In 1664 and 1681, King Charles II granted the region between  the Potomac and Rappahannock Rivers – known as the Northern Neck – to Lord Culpeper, the maternal grandfather of Thomas, sixth Lord Fairfax (1693-1781). By 1719, Lord Fairfax had inherited the land. While the exact boundaries of the grant were unknown, it contained hundreds of thousands of acres stretching from the Chesapeake Bay well into the Shenandoah Valley.

Lord Fairfax did not visit Virginia until 1735, and in his absence, the Colony began issuing land patents within the Northern Neck. Lord Fairfax protested to the King. In 1733, a commission was appointed to survey the boundaries of the land.

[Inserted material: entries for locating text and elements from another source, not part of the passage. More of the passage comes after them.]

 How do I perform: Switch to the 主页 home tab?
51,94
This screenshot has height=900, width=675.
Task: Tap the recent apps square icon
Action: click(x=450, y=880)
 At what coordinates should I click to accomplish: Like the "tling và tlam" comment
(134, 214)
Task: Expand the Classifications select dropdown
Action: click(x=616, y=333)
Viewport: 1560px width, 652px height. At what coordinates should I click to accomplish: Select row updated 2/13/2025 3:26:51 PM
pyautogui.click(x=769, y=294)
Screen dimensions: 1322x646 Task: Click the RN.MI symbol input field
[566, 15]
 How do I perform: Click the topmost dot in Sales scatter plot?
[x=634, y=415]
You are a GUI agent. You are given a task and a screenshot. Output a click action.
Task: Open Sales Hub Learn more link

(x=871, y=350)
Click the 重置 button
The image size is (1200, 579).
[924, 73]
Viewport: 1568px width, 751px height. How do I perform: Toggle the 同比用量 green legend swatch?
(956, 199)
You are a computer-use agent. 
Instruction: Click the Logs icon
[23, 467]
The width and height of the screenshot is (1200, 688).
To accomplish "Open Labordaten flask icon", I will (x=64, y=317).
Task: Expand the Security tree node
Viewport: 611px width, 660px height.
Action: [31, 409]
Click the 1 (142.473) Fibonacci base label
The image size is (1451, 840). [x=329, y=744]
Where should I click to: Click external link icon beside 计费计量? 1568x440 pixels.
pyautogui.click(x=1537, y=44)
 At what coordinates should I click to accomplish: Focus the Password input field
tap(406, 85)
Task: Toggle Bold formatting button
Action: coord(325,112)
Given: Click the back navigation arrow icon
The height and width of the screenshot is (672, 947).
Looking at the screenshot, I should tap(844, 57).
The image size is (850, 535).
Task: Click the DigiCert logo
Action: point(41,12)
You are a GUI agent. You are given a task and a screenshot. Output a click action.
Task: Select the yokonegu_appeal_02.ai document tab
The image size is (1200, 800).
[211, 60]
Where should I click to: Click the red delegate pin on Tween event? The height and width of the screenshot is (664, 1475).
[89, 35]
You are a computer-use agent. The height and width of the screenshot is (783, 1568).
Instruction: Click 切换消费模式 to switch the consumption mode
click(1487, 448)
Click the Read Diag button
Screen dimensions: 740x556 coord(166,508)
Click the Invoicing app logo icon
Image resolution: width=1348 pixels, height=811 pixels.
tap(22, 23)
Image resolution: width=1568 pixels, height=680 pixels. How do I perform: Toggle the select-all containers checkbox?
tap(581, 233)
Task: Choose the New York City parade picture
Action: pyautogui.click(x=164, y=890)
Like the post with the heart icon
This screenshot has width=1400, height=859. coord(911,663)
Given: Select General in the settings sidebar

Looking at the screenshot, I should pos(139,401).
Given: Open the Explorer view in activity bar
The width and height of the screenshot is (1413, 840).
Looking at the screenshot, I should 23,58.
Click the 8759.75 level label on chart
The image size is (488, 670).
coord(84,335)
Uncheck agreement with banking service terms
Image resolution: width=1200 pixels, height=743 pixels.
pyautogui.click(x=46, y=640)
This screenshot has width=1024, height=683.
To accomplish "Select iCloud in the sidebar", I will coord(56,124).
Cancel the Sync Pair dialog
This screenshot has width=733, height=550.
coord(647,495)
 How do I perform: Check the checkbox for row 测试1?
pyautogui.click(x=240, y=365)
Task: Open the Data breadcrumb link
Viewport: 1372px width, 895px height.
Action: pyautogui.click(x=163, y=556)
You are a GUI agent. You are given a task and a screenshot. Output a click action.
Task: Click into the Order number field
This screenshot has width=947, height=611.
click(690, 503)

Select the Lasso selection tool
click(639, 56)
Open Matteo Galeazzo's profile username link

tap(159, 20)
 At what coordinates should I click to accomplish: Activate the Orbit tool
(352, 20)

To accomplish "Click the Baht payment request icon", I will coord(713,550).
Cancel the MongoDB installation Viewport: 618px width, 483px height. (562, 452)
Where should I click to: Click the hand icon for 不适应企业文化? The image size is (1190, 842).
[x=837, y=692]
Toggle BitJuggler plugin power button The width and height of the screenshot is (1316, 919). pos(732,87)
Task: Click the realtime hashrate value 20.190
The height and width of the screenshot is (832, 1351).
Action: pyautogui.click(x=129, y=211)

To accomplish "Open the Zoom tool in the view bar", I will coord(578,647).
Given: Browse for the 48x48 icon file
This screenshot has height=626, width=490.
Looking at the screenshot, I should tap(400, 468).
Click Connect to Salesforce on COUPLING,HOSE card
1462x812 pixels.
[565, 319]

Two teams of surveyors – one representing the Colony, the other Lord Fairfax – were assigned to find and map the headwaters of the Potomac and Rappahannock Rivers. Lord Fairfax refused to accept the map produced by the Colony and asked John Warner to produce a rival map.

Three other additional surveys, including one by Peter Jefferson and Joshua Fry, were undertaken in the following years. Finally, in 1745, the Virginia Colony accepted Lord Fairfax’s claims to an area of more than five million acres in return for his accepting the preexisting patents granted by the Colony. This map, published following the settlement, represents the final accommodation between the Colony and Lord Fairfax.

One of those patents was given to Thomas Shepherd, the founder of Shepherdstown. He received a grant of 222 acres from Virginia Governor William Gooch in 1734. A subsequent grant by Lord Fairfax in 1751 increased Shepherd’s holdings to 457 acres.

The Map Maker

Little is known of the life of John Warner. Appointed surveyor of King George County, Virginia, in 1727 this “noted surveyor,” according to Lord Fairfax’s commissioners, also laid out the town of Falmouth, Virginia in that same year and drew up several other local maps.